▶ **Dataset entries**

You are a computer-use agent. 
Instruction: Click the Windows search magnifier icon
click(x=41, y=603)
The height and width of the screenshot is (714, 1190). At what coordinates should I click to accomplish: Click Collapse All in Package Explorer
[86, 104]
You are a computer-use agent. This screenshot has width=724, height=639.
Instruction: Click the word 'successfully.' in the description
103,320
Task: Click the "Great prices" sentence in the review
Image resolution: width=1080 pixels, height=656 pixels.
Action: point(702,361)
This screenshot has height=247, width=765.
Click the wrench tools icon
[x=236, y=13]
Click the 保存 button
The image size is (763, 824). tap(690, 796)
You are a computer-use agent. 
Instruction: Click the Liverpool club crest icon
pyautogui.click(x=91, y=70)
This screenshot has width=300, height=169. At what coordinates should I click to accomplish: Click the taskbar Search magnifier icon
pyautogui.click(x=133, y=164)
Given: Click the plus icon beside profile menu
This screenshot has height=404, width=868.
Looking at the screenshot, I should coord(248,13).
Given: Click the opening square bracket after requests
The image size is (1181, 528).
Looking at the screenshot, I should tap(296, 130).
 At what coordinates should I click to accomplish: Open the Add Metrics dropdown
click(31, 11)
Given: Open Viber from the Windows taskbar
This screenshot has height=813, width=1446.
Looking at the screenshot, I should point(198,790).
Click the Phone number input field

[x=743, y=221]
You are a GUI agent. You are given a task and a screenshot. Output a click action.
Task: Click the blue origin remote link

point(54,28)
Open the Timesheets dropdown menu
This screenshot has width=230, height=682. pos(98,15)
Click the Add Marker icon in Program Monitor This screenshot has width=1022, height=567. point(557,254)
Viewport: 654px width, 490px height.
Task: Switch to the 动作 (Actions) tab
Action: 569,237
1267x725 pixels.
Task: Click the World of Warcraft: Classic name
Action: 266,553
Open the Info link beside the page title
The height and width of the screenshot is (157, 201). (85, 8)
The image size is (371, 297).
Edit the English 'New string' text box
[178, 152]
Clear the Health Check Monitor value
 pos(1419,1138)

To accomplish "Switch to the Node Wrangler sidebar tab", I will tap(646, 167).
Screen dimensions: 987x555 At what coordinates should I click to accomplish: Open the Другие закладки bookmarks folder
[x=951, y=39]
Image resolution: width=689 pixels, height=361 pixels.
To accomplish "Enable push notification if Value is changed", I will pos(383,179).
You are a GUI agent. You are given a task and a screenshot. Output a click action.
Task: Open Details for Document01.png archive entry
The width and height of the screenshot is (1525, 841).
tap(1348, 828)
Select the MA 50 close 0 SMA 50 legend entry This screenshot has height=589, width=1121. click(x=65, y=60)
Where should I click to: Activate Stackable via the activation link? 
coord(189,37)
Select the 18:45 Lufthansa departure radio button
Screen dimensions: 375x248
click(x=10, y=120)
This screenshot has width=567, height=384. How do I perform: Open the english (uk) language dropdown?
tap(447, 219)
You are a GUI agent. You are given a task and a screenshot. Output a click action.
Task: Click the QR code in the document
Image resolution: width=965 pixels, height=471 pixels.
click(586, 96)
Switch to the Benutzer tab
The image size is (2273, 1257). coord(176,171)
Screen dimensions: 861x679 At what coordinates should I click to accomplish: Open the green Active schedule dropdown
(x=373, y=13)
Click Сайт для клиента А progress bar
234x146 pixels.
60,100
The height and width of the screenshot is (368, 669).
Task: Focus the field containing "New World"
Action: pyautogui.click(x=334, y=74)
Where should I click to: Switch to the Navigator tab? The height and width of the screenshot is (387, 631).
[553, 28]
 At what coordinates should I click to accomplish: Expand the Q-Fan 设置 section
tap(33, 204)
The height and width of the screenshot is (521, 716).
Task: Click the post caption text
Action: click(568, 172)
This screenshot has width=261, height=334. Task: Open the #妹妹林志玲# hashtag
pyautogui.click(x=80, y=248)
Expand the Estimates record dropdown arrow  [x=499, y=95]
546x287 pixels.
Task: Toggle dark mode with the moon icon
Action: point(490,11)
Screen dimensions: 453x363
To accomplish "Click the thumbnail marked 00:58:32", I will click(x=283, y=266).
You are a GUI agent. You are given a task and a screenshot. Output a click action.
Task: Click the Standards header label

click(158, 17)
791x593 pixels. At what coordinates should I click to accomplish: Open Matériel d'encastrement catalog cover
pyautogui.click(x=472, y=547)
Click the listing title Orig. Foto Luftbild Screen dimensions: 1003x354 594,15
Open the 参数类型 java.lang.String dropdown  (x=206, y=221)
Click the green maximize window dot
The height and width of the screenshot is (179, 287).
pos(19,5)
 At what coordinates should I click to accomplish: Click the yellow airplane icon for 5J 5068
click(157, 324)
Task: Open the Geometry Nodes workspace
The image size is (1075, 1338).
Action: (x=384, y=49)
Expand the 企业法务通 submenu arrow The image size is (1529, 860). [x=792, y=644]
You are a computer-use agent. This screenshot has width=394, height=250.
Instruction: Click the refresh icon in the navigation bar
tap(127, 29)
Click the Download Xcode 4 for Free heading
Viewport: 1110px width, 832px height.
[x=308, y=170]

▶ **Short exercise**
Reproduce all of the data above line for line, without changing a single character.

▶ **Solution**
You are a computer-use agent. 
Instruction: Click the Windows search magnifier icon
click(x=41, y=603)
The height and width of the screenshot is (714, 1190). At what coordinates should I click to accomplish: Click Collapse All in Package Explorer
[86, 104]
You are a computer-use agent. This screenshot has width=724, height=639.
Instruction: Click the word 'successfully.' in the description
103,320
Task: Click the "Great prices" sentence in the review
Image resolution: width=1080 pixels, height=656 pixels.
Action: point(702,361)
This screenshot has height=247, width=765.
Click the wrench tools icon
[x=236, y=13]
Click the 保存 button
The image size is (763, 824). tap(690, 796)
You are a computer-use agent. 
Instruction: Click the Liverpool club crest icon
pyautogui.click(x=91, y=70)
This screenshot has width=300, height=169. At what coordinates should I click to accomplish: Click the taskbar Search magnifier icon
pyautogui.click(x=133, y=164)
Given: Click the plus icon beside profile menu
This screenshot has height=404, width=868.
Looking at the screenshot, I should coord(248,13).
Given: Click the opening square bracket after requests
The image size is (1181, 528).
Looking at the screenshot, I should tap(296, 130).
 At what coordinates should I click to accomplish: Open the Add Metrics dropdown
click(31, 11)
Given: Open Viber from the Windows taskbar
This screenshot has height=813, width=1446.
Looking at the screenshot, I should point(198,790).
Click the Phone number input field

[x=743, y=221]
You are a GUI agent. You are given a task and a screenshot. Output a click action.
Task: Click the blue origin remote link

point(54,28)
Open the Timesheets dropdown menu
This screenshot has width=230, height=682. pos(98,15)
Click the Add Marker icon in Program Monitor This screenshot has width=1022, height=567. point(557,254)
Viewport: 654px width, 490px height.
Task: Switch to the 动作 (Actions) tab
Action: 569,237
1267x725 pixels.
Task: Click the World of Warcraft: Classic name
Action: 266,553
Open the Info link beside the page title
The height and width of the screenshot is (157, 201). (85, 8)
The image size is (371, 297).
Edit the English 'New string' text box
[178, 152]
Clear the Health Check Monitor value
 pos(1419,1138)

To accomplish "Switch to the Node Wrangler sidebar tab", I will tap(646, 167).
Screen dimensions: 987x555 At what coordinates should I click to accomplish: Open the Другие закладки bookmarks folder
[x=951, y=39]
Image resolution: width=689 pixels, height=361 pixels.
To accomplish "Enable push notification if Value is changed", I will pos(383,179).
You are a GUI agent. You are given a task and a screenshot. Output a click action.
Task: Open Details for Document01.png archive entry
The width and height of the screenshot is (1525, 841).
tap(1348, 828)
Select the MA 50 close 0 SMA 50 legend entry This screenshot has height=589, width=1121. click(x=65, y=60)
Where should I click to: Activate Stackable via the activation link? 
coord(189,37)
Select the 18:45 Lufthansa departure radio button
Screen dimensions: 375x248
click(x=10, y=120)
This screenshot has width=567, height=384. How do I perform: Open the english (uk) language dropdown?
tap(447, 219)
You are a GUI agent. You are given a task and a screenshot. Output a click action.
Task: Click the QR code in the document
Image resolution: width=965 pixels, height=471 pixels.
click(586, 96)
Switch to the Benutzer tab
The image size is (2273, 1257). coord(176,171)
Screen dimensions: 861x679 At what coordinates should I click to accomplish: Open the green Active schedule dropdown
(x=373, y=13)
Click Сайт для клиента А progress bar
234x146 pixels.
60,100
The height and width of the screenshot is (368, 669).
Task: Focus the field containing "New World"
Action: pyautogui.click(x=334, y=74)
Where should I click to: Switch to the Navigator tab? The height and width of the screenshot is (387, 631).
[553, 28]
 At what coordinates should I click to accomplish: Expand the Q-Fan 设置 section
tap(33, 204)
The height and width of the screenshot is (521, 716).
Task: Click the post caption text
Action: click(568, 172)
This screenshot has width=261, height=334. Task: Open the #妹妹林志玲# hashtag
pyautogui.click(x=80, y=248)
Expand the Estimates record dropdown arrow  [x=499, y=95]
546x287 pixels.
Task: Toggle dark mode with the moon icon
Action: point(490,11)
Screen dimensions: 453x363
To accomplish "Click the thumbnail marked 00:58:32", I will click(x=283, y=266).
You are a GUI agent. You are given a task and a screenshot. Output a click action.
Task: Click the Standards header label

click(158, 17)
791x593 pixels. At what coordinates should I click to accomplish: Open Matériel d'encastrement catalog cover
pyautogui.click(x=472, y=547)
Click the listing title Orig. Foto Luftbild Screen dimensions: 1003x354 594,15
Open the 参数类型 java.lang.String dropdown  (x=206, y=221)
Click the green maximize window dot
The height and width of the screenshot is (179, 287).
pos(19,5)
 At what coordinates should I click to accomplish: Click the yellow airplane icon for 5J 5068
click(157, 324)
Task: Open the Geometry Nodes workspace
The image size is (1075, 1338).
Action: (x=384, y=49)
Expand the 企业法务通 submenu arrow The image size is (1529, 860). [x=792, y=644]
You are a computer-use agent. This screenshot has width=394, height=250.
Instruction: Click the refresh icon in the navigation bar
tap(127, 29)
Click the Download Xcode 4 for Free heading
Viewport: 1110px width, 832px height.
[x=308, y=170]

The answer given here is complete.